◆ **TRY IT**: Please output only the lines that run from the line containing "News (59, 25)" through the end of the material below, exactly.

◆ **EXERCISE MATERIALS**:
┌──

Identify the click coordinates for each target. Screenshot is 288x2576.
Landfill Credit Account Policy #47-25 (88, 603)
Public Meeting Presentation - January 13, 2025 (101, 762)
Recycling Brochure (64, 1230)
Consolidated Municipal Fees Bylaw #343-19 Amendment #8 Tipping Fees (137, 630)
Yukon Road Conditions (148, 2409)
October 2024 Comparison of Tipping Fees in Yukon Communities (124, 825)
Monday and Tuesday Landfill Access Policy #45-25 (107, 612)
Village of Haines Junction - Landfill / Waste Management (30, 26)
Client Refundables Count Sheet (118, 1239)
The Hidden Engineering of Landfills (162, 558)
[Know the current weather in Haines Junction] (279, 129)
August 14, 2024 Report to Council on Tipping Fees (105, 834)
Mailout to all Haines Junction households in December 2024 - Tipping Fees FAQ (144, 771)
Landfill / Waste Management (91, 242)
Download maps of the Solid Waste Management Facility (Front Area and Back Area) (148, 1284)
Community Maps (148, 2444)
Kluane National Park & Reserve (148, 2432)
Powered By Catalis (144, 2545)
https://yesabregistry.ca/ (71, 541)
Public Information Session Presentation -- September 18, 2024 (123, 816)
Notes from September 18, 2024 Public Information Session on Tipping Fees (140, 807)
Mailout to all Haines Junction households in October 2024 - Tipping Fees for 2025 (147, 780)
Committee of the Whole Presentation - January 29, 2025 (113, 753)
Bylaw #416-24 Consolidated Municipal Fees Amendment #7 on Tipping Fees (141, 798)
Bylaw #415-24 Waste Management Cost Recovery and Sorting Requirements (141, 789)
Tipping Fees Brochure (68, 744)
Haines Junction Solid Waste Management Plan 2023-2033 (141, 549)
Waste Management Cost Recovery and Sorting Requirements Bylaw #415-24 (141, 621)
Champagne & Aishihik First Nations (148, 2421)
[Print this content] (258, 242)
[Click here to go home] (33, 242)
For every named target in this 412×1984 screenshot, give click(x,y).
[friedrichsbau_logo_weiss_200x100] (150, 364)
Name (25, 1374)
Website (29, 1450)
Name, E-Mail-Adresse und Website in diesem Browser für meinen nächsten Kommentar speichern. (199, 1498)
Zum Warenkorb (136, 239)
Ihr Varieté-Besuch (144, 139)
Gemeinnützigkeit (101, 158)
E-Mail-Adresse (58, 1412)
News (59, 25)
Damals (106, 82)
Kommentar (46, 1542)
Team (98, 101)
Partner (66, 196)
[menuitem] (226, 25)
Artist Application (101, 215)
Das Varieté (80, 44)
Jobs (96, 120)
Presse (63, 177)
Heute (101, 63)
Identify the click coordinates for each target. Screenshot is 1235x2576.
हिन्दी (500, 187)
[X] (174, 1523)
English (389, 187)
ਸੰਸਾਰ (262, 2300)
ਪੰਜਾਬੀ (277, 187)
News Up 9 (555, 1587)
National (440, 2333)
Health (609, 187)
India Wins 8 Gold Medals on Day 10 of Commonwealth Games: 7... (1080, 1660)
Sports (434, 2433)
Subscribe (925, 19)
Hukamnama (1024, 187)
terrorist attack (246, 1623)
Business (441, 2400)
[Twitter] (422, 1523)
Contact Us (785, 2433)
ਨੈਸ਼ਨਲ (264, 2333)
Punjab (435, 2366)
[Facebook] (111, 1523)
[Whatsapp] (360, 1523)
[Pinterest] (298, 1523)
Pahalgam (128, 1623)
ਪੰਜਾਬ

└──

◆ **WRITTEN RESPONSE**:
News (59, 25)
Damals (106, 82)
Kommentar (46, 1542)
Team (98, 101)
Partner (66, 196)
[menuitem] (226, 25)
Artist Application (101, 215)
Das Varieté (80, 44)
Jobs (96, 120)
Presse (63, 177)
Heute (101, 63)
Identify the click coordinates for each target. Screenshot is 1235x2576.
हिन्दी (500, 187)
[X] (174, 1523)
English (389, 187)
ਸੰਸਾਰ (262, 2300)
ਪੰਜਾਬੀ (277, 187)
News Up 9 (555, 1587)
National (440, 2333)
Health (609, 187)
India Wins 8 Gold Medals on Day 10 of Commonwealth Games: 7... (1080, 1660)
Sports (434, 2433)
Subscribe (925, 19)
Hukamnama (1024, 187)
terrorist attack (246, 1623)
Business (441, 2400)
[Twitter] (422, 1523)
Contact Us (785, 2433)
ਨੈਸ਼ਨਲ (264, 2333)
Punjab (435, 2366)
[Facebook] (111, 1523)
[Whatsapp] (360, 1523)
[Pinterest] (298, 1523)
Pahalgam (128, 1623)
ਪੰਜਾਬ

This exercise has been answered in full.